Supplied records
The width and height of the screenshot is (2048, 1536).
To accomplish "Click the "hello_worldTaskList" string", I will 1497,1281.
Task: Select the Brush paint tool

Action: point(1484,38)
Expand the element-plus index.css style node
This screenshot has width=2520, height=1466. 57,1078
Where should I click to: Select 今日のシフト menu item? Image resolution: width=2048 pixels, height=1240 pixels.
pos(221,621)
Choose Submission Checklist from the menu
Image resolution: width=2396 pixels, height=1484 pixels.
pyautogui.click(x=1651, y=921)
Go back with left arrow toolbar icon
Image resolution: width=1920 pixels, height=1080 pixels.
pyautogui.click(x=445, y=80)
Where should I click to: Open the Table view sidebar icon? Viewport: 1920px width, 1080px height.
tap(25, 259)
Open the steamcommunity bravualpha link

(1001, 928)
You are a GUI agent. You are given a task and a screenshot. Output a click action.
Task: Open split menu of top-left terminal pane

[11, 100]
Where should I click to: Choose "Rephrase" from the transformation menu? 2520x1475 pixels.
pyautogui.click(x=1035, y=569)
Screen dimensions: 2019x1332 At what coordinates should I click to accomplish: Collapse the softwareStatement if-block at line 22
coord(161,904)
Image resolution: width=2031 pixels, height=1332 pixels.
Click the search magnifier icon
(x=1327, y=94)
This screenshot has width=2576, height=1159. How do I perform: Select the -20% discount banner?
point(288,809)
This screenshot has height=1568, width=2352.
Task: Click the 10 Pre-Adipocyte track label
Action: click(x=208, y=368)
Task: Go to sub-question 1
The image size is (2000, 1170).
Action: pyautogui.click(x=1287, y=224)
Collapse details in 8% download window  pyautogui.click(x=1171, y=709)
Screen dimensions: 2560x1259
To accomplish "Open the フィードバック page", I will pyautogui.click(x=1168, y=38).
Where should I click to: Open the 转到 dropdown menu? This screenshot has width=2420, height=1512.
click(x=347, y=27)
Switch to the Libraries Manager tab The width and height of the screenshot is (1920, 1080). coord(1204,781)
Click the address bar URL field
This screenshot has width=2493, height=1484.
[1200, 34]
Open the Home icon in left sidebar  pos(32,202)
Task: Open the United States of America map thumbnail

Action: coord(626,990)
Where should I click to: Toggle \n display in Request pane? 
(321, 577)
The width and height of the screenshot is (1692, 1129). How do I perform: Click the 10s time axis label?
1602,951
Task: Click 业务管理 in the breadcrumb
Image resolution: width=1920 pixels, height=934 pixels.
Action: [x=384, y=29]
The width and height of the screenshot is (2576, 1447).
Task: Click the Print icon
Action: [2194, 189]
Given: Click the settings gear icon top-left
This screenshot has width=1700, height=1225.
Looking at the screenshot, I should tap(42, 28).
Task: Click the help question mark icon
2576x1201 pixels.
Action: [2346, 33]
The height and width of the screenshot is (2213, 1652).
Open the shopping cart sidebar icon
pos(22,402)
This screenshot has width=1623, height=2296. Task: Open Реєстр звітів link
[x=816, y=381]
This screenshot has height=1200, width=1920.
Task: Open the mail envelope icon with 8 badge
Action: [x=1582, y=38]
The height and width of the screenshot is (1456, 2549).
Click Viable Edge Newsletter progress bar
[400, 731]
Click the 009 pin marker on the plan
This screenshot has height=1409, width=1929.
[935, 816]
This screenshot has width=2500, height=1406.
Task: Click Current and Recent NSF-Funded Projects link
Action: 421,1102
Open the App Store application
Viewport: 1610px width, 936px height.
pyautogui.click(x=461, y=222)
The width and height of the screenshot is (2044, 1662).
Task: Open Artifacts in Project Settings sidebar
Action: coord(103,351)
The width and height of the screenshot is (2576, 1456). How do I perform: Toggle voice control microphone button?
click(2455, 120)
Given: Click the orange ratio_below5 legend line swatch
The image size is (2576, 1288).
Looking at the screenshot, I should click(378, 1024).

What you should do
Collect, from the material above, every line containing the word "question".

Response
Task: Go to sub-question 1
Task: Click the help question mark icon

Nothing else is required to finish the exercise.